Rüstungsunternehmen
Panzer-Zulieferer Renk holt Börsengang nach

07.02.2024 | Stand 07.02.2024, 14:19 Uhr

Panzergetriebehersteller Renk - Panzer-Getriebe-Produktion bei dem Hersteller Renk. - Foto: Stefan Puchner/dpa

Das Augsburger Rüstungsunternehmen Renk ist am Mittwoch mit viermonatiger Verzögerung an die Börse gegangen. Der erste Kurs für die Aktien des Panzergetriebe-Herstellers lag bei 17,50 Euro, wie die Deutsche Börse berichtete. Später stiegen die Renk-Papiere deutlich über die 18-Euro-Marke. Renk wollte ursprünglich bereits im vergangenen Herbst an der Börse starten. Doch im Oktober hatte das Unternehmen den Börsengang kurzfristig wegen ungünstiger Marktbedingungen abgesagt.

Renk hatte insgesamt rund 33,3 Millionen Aktien, die einem Drittel der Unternehmensanteile entsprechen, zum Stückpreis von 15 Euro angeboten. Der Finanzinvestor Triton will die restlichen Anteile der ehemaligen Volkswagen-Tochter zunächst behalten. Durch den Börsengang würden entsprechend rund 500 Millionen Euro erlöst, berichtete Renk nach dem Börsengang.

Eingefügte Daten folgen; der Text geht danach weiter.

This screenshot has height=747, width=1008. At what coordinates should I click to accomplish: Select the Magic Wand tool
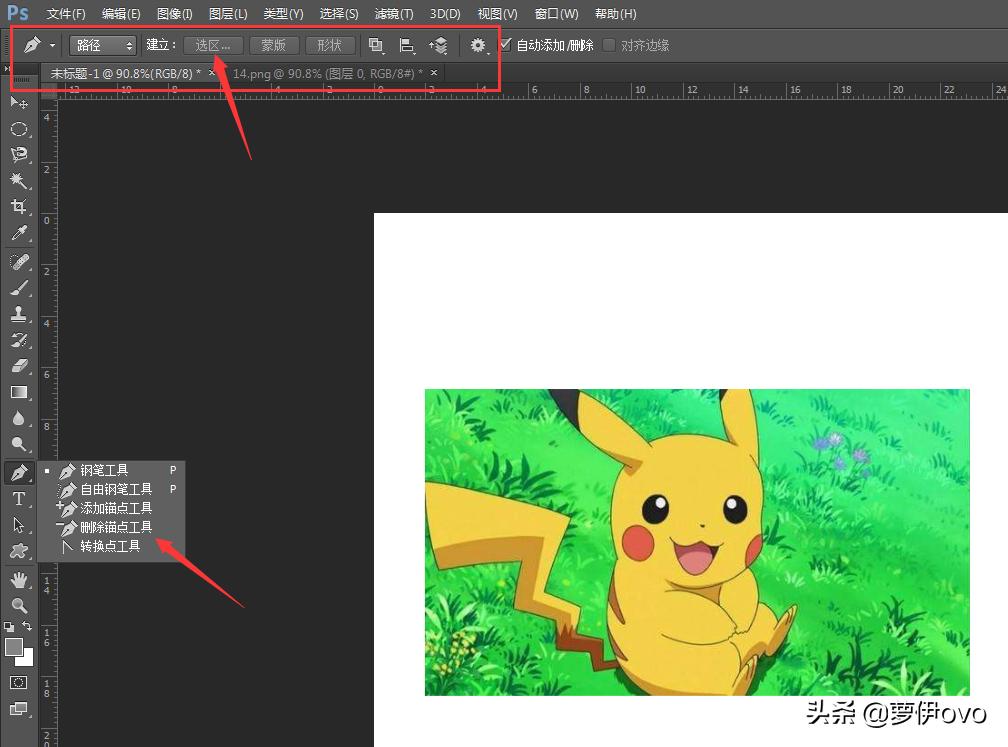pos(19,181)

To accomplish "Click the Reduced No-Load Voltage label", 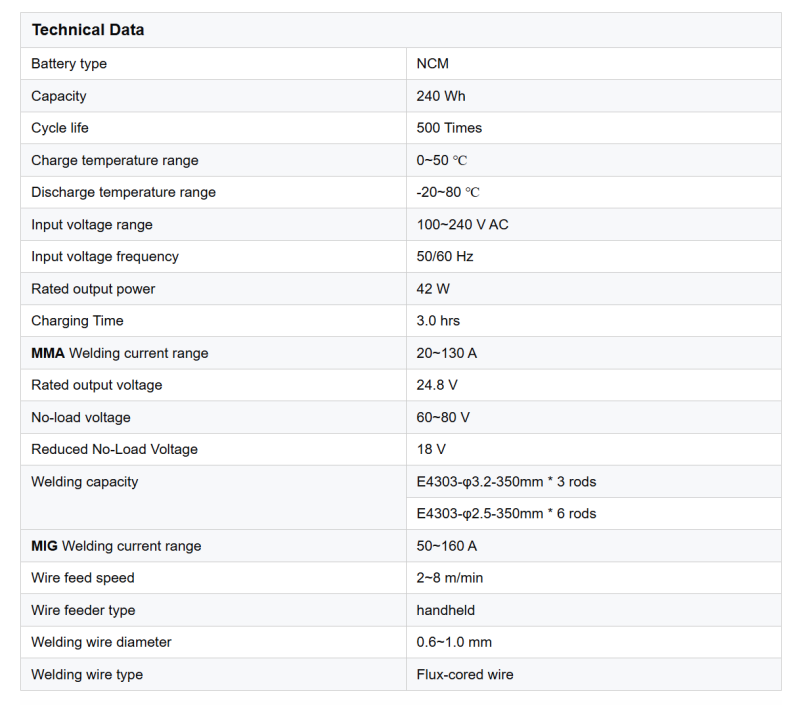I will [114, 449].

Mit dem Börsengang stieg ein zweiter Großaktionär bei Renk ein. Der Rüstungskonzern KNDS hat nach Angaben Renks Aktien im Wert von 100 Millionen Euro erworben. Triton und KNDS haben vereinbart, dass KNDS vom Mehrheitseigner später weitere Aktien erwerben kann, sodass der Anteil von KNDS auf bis zu 25 Prozent plus eine Stimme steigen kann. Hinter KNDS stehen der deutsche Militärfahrzeughersteller Krauss-Maffei Wegmann (KMW) und das französische Verteidigungsunternehmen Nexter, die sich 2015 zusammengeschlossen haben. KNDS stellt unter anderem den Kampfpanzer Leopard 2 her, für den Renk das Getriebe baut.

Als weiterer Renk-Ankerinvestor hatte auch die Vermögensverwaltung Wellington Management Company LLP Aktien im Umfang 50 Millionen Euro bekommen. Renk hat nach eigenen Angaben mehr als 3400 Beschäftigte und Werke in mehreren Ländern. Das Unternehmen hatte wegen des Rüstungsbooms infolge des Ukraine-Krieges eine Sonderkonjunktur erlebt. Renk hatte 2022 einen Umsatz in Höhe von rund 850 Millionen Euro erzielt und wollte diesen 2023 nach früheren Angaben auf bis zu eine Milliarde Euro steigern. Die Zahlen für das vergangene Jahr hat Renk noch nicht vorgelegt.